Pre-sale of uncompleted flats (預售"樓花")


----------



## viajero_canjeado

"Under construction apartments for sale"?


----------



## Jerry Chan

Hi viajero,
I did think of 'under construction' first. But then I googled it and found that 'uncompleted' is commonly used in Hong Kong's legal documents.
e.g.
http://www.housing.org.hk/client/files/content_housing03.htm
http://www.consumer.org.hk/website/ws_chi/shopping_tips/services/READGuideline.html


----------



## viajero_canjeado

Duly noted. I suppose, however, in accordance with my linguistic paradigm and understanding (which is admittedly limited), I would be, as a consumer, likely to interpret the two phrases differently:

Uncompleted flats for sale: These are apartments which haven't been finished nor will they be [from the sound of it] at the time of purchase. If they are ever to be completed, it will be at the buyer's expense, post-sale.

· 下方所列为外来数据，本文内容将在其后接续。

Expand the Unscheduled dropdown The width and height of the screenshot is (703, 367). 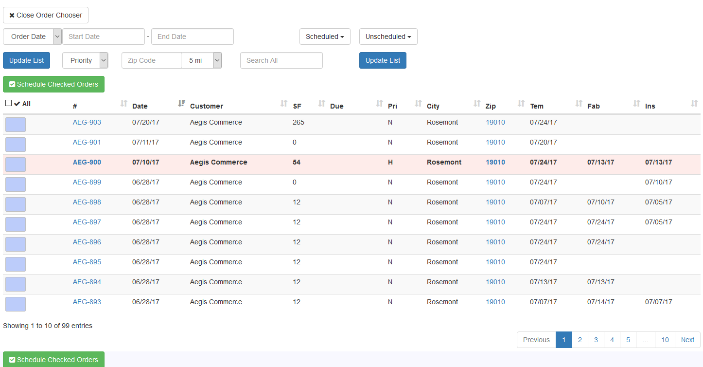coord(388,37)
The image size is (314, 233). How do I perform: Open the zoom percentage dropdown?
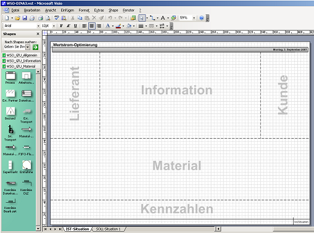(x=194, y=18)
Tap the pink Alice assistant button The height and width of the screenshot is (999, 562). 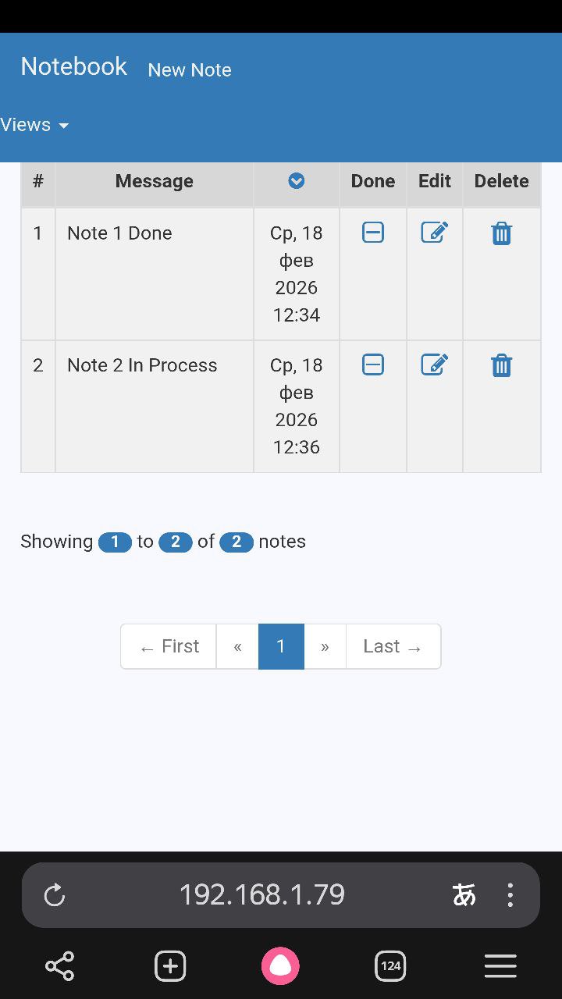coord(280,966)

Under construction apartments for sale: These are dwellings which are simply sold before completion; they are underway still, but will presumably be finished some time in the near future and be made agreeably habitable by the builders on behalf of the new owners, not requiring any extra expenditure on the buyers' part.

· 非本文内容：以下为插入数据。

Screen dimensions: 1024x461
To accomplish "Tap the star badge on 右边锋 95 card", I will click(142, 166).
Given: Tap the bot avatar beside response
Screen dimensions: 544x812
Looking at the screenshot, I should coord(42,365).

Maybe "uncompleted" carries a different connotation where you are. Which meaning is the original going for?


----------



## Sevensky

Jerry Chan said:


> 說住房, 用flat或property應該比building恰當
> 
> Pre-sale of uncompleted flats (預售"樓花")


rarely heard that expression by Mandarin speaking but Cantonese.
wonder if there the same characters used in Mandarin for the same meaning.
google it and same say they call 預售屋 in Taiwain. Is it true?


----------



## Jerry Chan

「樓花」據說是由已故香港商人霍英東想出來的制度。
根據《霍英東傳》，五十年代香港的樓房都是現買現賣的，當時還沒有什麼大地產發展商，霍老想出以提早預售的方法集資建房，促成了往後香港地產的蓬勃發展。
「樓花」據說是比喻樓盤已「開了花」，正等待結果。

這詞語近年在中國似乎也開始流行。


----------



## samanthalee

新加坡好像是叫“预售公寓” "pre-sale apartment"...但是不知道其他地方是不是也是叫"pre-sale"...


----------



## Sevensky

Jerry Chan said:


> 「樓花」據說是由已故香港商人霍英東想出來的制度。
> 根據《霍英東傳》，五十年代香港的樓房都是現買現賣的，當時還沒有什麼大地產發展商，霍老想出以提早預售的方法集資建房，促成了往後香港地產的蓬勃發展。
> 「樓花」據說是比喻樓盤已「開了花」，正等待結果。
> 
> 這詞語近年在中國似乎也開始流行。



   That's interesting information Jerry. Allow me to Translate it.

   'the pre-selling (樓花 in Cantonese)way on  apartment selling was believe to be developed by  the  HongKong Businessman Henry Fok Ying Tung.

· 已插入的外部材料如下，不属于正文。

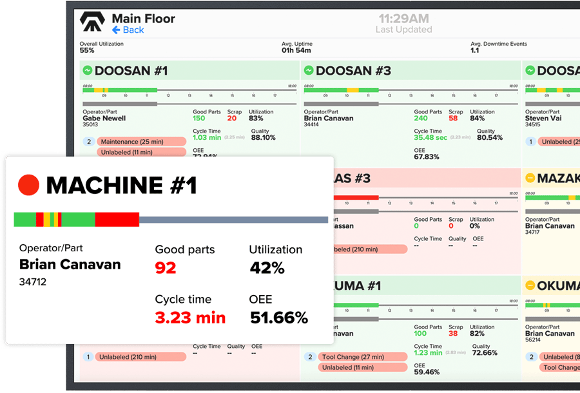The image size is (580, 393).
Task: Click the downtime count badge 2 in DOOSAN #1
Action: pos(89,142)
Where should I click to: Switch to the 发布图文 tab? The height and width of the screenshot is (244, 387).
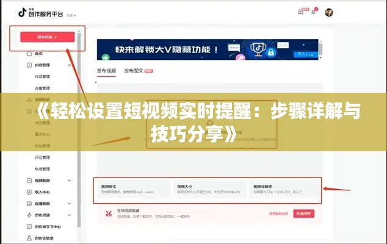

   According to the biography of Dr. Henry Fok(the 霍英東傳 ). Date back in
50s , all properties were sold   after completely constructed, and when
most properties developers are in smaller size.

   Fok  created the way of selling houses before they competed . That way
developers would control their cash follow better. And this method helps
these companies' growing.

  The  word 樓花 in Cantonese were made of character 樓 and 花. which 樓 means a property/properties  and 花 means the bloom. The usage of which word symbolized  the property being construting were the bloom the plant, waiting to bear fruit.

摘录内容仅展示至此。